Bayreuther Festspiele

Mein Bayreuth: Wagnerianerinnen in Schlappen

Kultur-Redakteurin Monika Willer berichtet in ihrem Tagebuch von den Bayreuther Festspielen 2019.

Kultur-Redakteurin Monika Willer berichtet in ihrem Tagebuch von den Bayreuther Festspielen 2019.

Foto: Michael Kleinrensing / WP Michael Kleinrensing

Bayreuth  Der Kleiderknigge wird in Bayreuth bei der Hitze fröhlich über Bord geworfen. Die Wagnerianer pilgern in Schlappen zum Grünen Hügel.

Das neue Kleid erweist sich als Fehlgriff. Wie ein Raumanzug klebt das Taft-Futter am Körper. Damit schafft man es noch nicht mal ohne Atemnot bis zum Hotelaufzug. Aber die erfahrene Wagnerianerin führt immer Plan B im Rollkoffer mit sich, in diesem Fall ein schlichtes Hängerchen, welches den großen Vorteil hat, schwarz zu sein. Fällt fast überhaupt nicht auf, denn allenthalben emanzipieren sich auf dem Grünen Hügel die Damen von ihren Roben und erklären Strandmode für festspieltauglich.

Das mag ja noch angehen, sagt eine Stil-Expertin im Interview mit der Lokalpresse. Doch bei Schlappen oder Zehentrennern höre der Spaß auf. Über diese These kann die geübte Walküre nur lachen, während sie fröhlich zum Bratwurststand humpelt.

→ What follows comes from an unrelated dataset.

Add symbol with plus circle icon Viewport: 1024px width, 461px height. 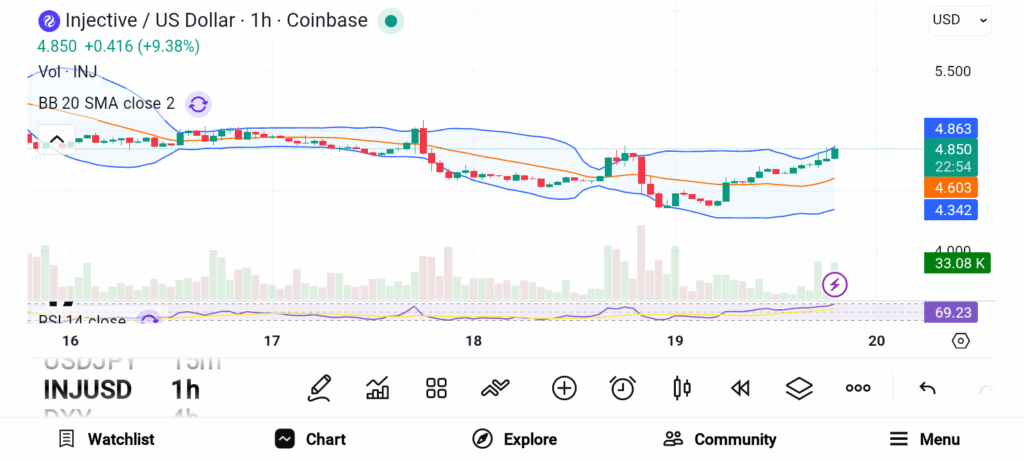(564, 388)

Nach der Eröffnungspremiere schlägt die Stunde der Sandalen. Immer. Pumps kann man bei der Hitze nach vier Stunden Vorstellung mit der Flex von den geschwollenen Füßen fräsen. Worüber wir besser schweigen ist jedoch, was das Wetter mit den Haaren macht. Meine stehen so wirr zu Berge, als wäre ich heimlich am Liebestrank gewesen. Dagegen hilft einfach gar nichts. Was zählt, sind schließlich die inneren Werte.